Big businesses may spend more on security but their complexity makes them easier to hack, a former teenage hacker told an audience of big-business CSOs in opening up a day of insights at CSO Australia’s SecurIT conference this month.

More than 120 security executives attended the inaugural Melbourne event, which brought together a range of speakers from industry and end-user organisations to explore the threats facing organisations and their CSOs today.

Smaller organisations had fewer potentially vulnerable systems and more predictable IT environments that could be effectively secured and controlled – which makes them harder to compromise. However, a history of problematic strategic decisions, such as Sony’s controversial move to silently install rootkit-based digital rights management (DRM) on many of its CDs, had made the massive entertainment company “a classic hacker target,” former hacker Mustafa Al-Bassam said in opening the conference.

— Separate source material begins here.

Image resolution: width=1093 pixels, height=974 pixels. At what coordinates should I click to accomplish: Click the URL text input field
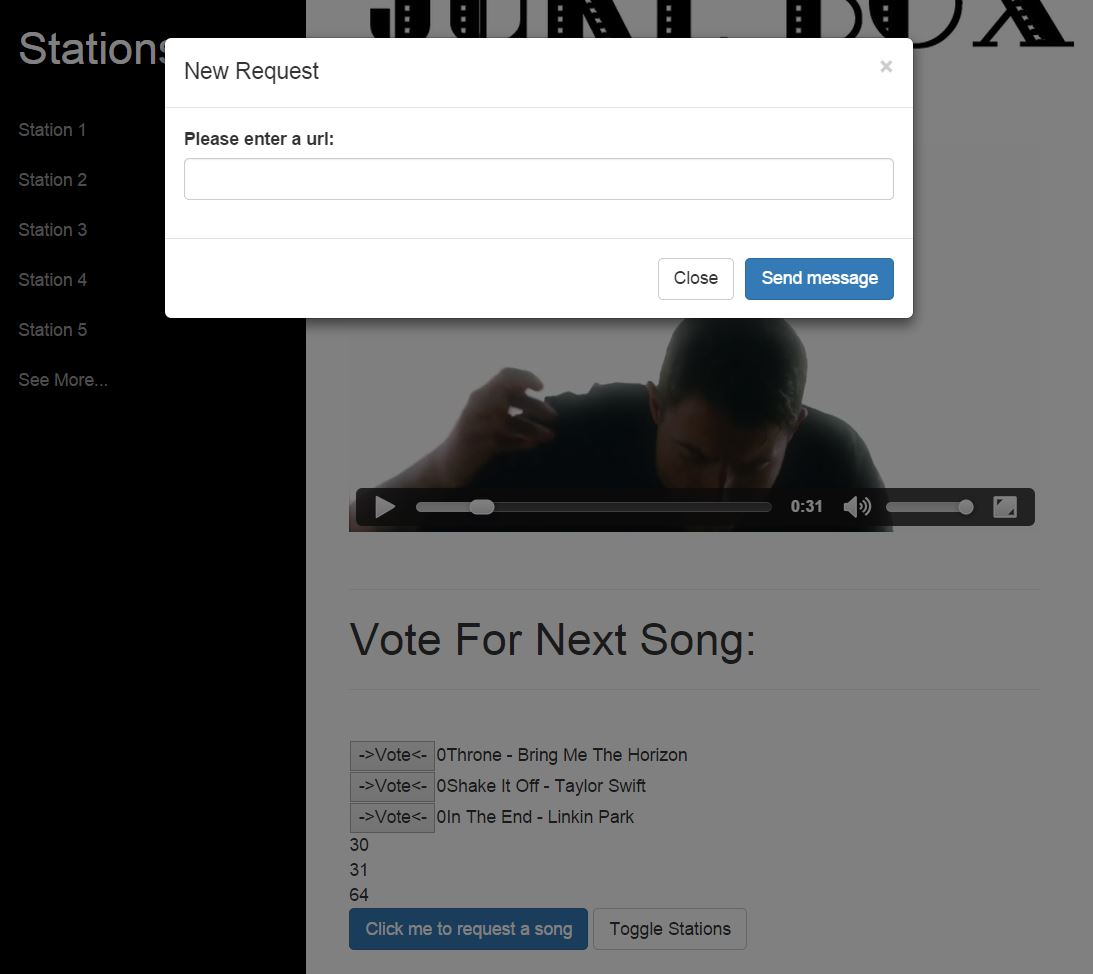pyautogui.click(x=538, y=179)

Sony’s efforts to combat online piracy and protect its multi-modal business had led hackers to poke and prod its systems – with great success, since the firm was bristling with major core systems and ephemeral web sites that were set up to promote movies and music, then left abandoned but online.

That broad exposure made Sony the “game of the year” among hackers that breached the company nearly two dozen times in 2011 – the year when Al-Bassam, who had joined hacktivist and anti-group Anonymous in 2010 to support its anti-copyright control campaign, co-founded the LulzSec splinter group.

LulzSec – which would eventually lead the 16 year old hacker to arrest and a suspended sentence that forced him off the Internet for 2 years – went on a hacking spree that included posting fake news, compromising Web sites, and leaking the personal details of more than 80m users of Sony’s PlayStation Network (PSN) gaming site.

Years later, Al-Bassam – now a PhD candidate who has left his hacking days in the rearview mirror – said LulzSec “wasn’t really a hacking group, but more of a comedy group, in my opinion.”

“The point of LulzSec wasn’t to show that we were expert hackers,” he told the audience. “It was to show that internal security was not strong. The question was ‘why are all these systems suddenly being exploited?’ and the answer is that they probably were being exploited before, and there probably were a bunch of hackers in the system before – but those hackers didn’t have any reason to tell the world about them.”